Three Iranian Women Push For Artistic Freedom

Shirin Neshat, Nazy Nazhand and Sheree Hovsepian are three Iranian women who are using their art and photography to push for artistic freedom and of freedom for women in Iran.

According to a report in the Financial Times, Shirin Neshat is a 66-year-old photographer and filmmaker, Nazy Nazhand is an art adviser and Sheree Hovsepian is an artist. They were all born in Iran but moved to the United States in the 70s and 80s.

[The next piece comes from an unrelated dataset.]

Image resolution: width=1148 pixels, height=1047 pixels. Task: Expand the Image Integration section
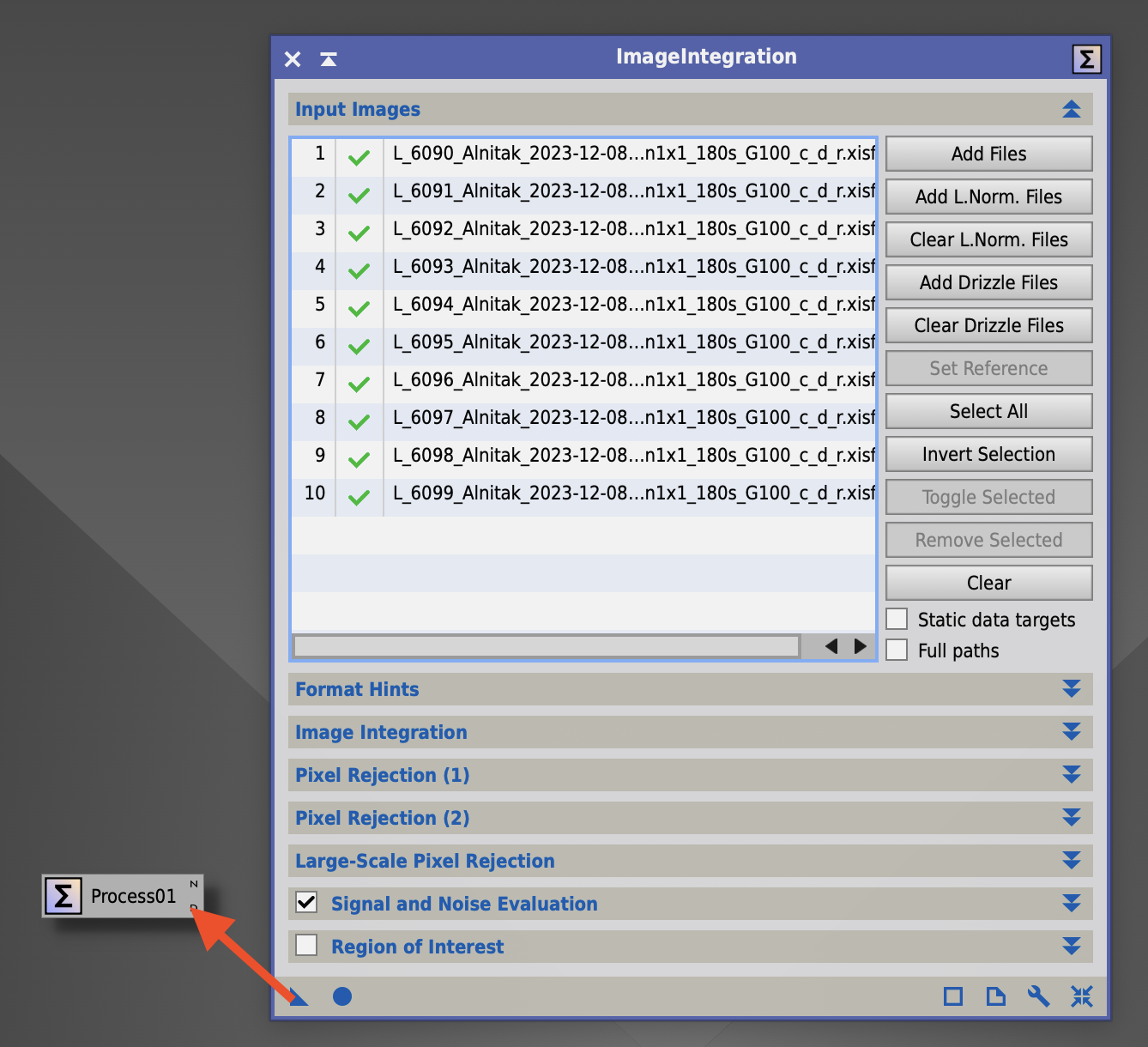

Iran has been at the centre of international attention for its treatment of women and especially for its enforcement of the veil on women. In 2022, Urban Woman Magazine wrote on the murder of 22-year-old Mahsa Amini who was killed for not following the hijab stipulations in Iran. Her death saw a global outrage and saw Iranian women making videos of themselves cutting their hair and burning their hijabs.

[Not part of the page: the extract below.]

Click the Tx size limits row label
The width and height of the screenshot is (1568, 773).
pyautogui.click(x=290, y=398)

Amini’s death also gave rise to the Woman, Life and Freedom movement.

Neshat, who has done a photography series called Women of Allah is a strong supporter of the Woman, Life and Freedom movement. Her work has been featured in the Whitney Museum of American Art and in major global cities like Venice, Amsterdam and Montreal. 

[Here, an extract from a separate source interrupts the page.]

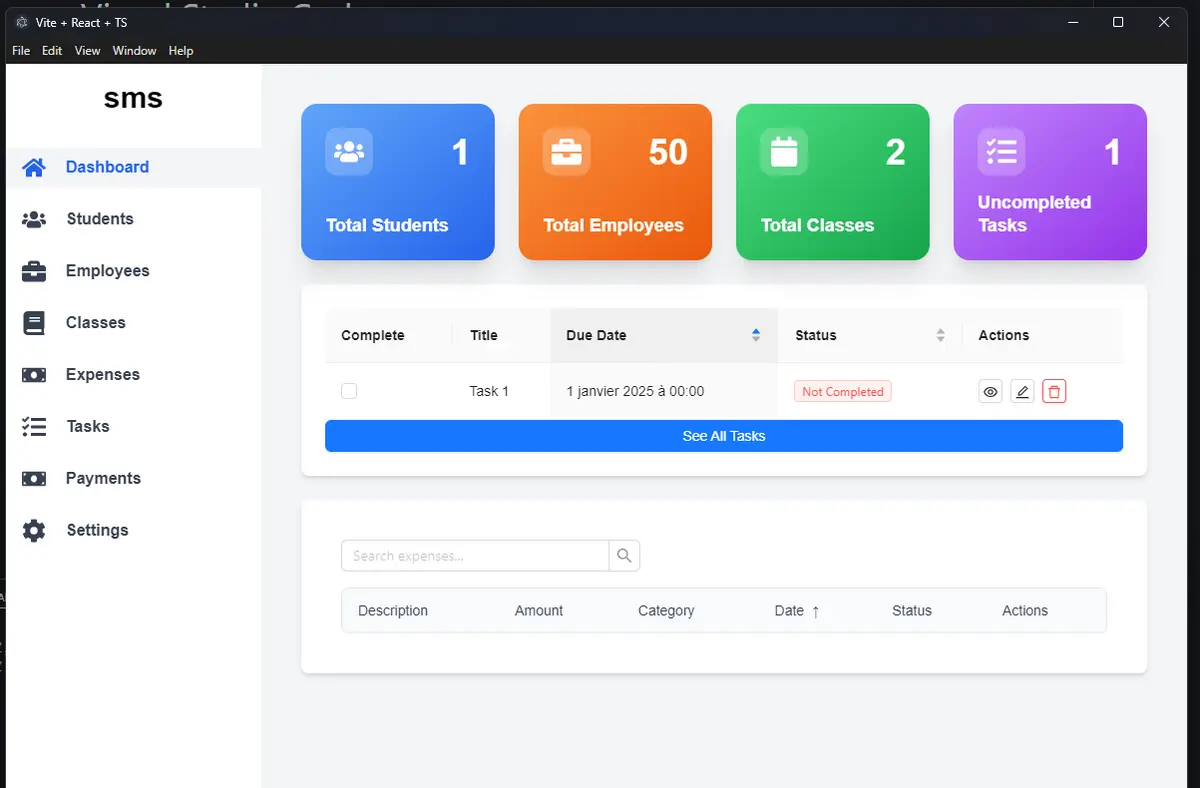The width and height of the screenshot is (1200, 788).
Task: Select the Employees sidebar icon
Action: (33, 270)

Nazy Nazhand, an art adviser, became friends with Neshat during an earlier uprising in Iran. It was during the 2009 Green movement which was sparked by the Iranian presidential election. In the next decade, Nazhand established a collective to promote emerging artists in the Middle East. She has been instrumental in placing the work of Neshat and Hovsepian in private and institutional collections. She also plans on launching the Nazhand Art and Culture agency in the coming year.

Sheree Hovsepian met the other two women, through her husband Rashid Johnson, who introduced her to Shirin Neshat. Hovsepian had earlier encountered Neshat’s Women of Allah series as a photography student in Ohio, America.

Today, her own artwork incorporates black-and-white photography with a special focus on the female form.

Currently, Neshat is exiled from Iran where much of her family still lives. She believes however in the power of social media to draw international attention to women’s political inequality that is often rife in Iran.